RECORDED DATA section start

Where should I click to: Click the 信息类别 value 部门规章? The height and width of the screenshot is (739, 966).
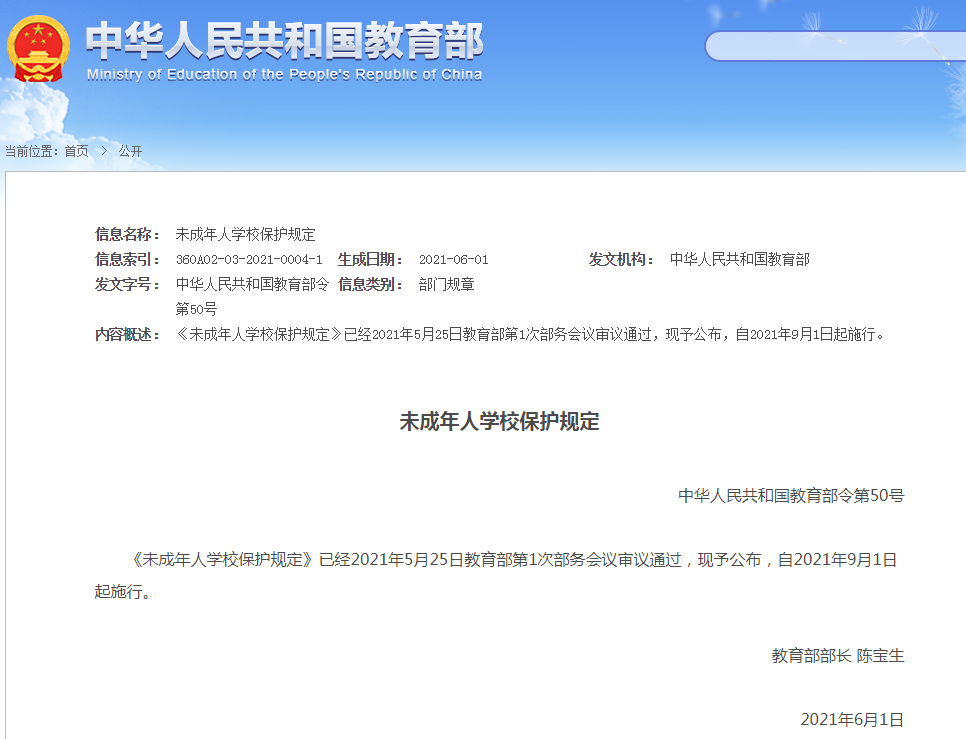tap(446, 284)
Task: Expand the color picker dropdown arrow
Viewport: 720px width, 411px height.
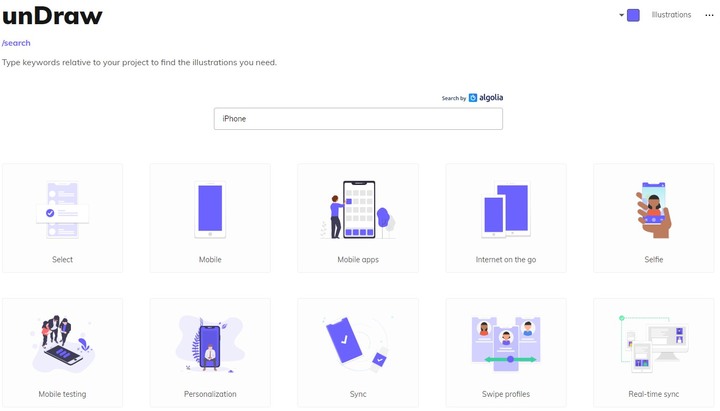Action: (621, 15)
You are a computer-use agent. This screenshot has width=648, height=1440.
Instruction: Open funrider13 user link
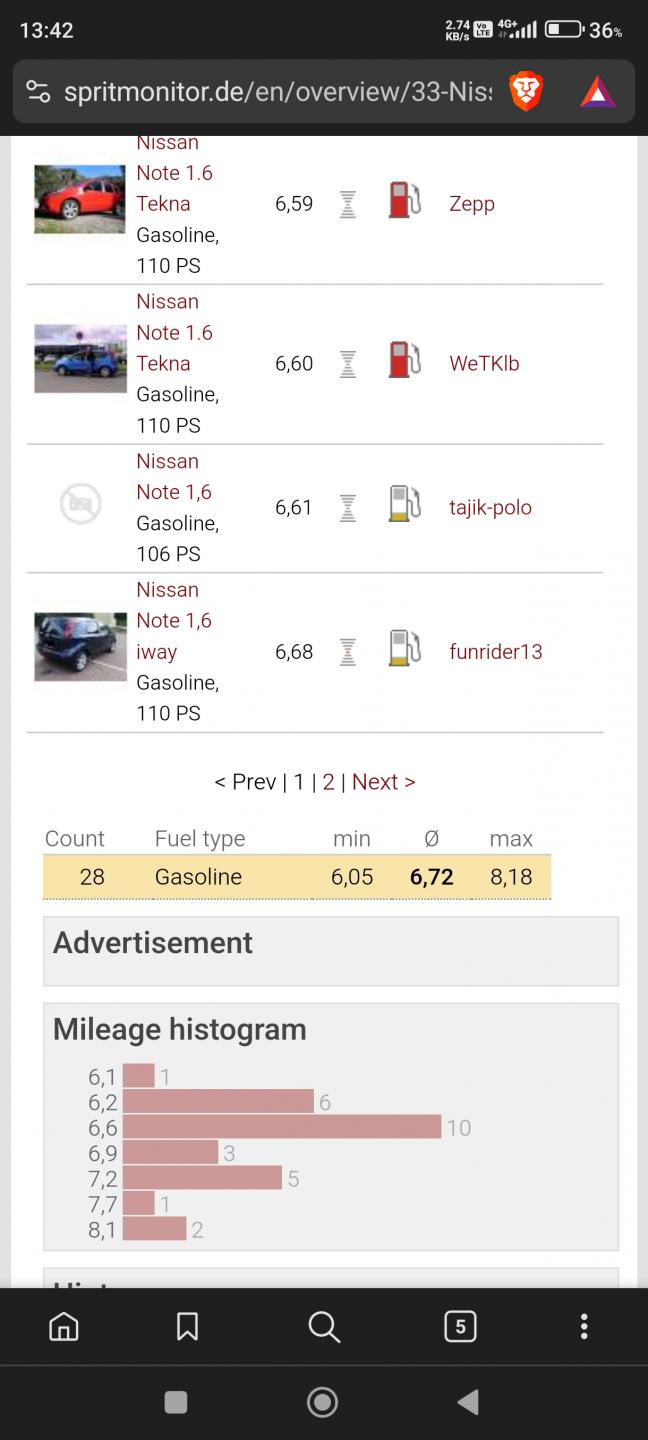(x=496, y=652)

RECORDED DATA section end

### TASK OBJECTIVE
This task calls for the records to be copied exactly, without pictures.

### THE COMPLETED TASK
Where should I click to: Click the 信息类别 value 部门规章? The height and width of the screenshot is (739, 966).
tap(446, 284)
Task: Expand the color picker dropdown arrow
Viewport: 720px width, 411px height.
Action: (621, 15)
You are a computer-use agent. This screenshot has width=648, height=1440.
Instruction: Open funrider13 user link
(x=496, y=652)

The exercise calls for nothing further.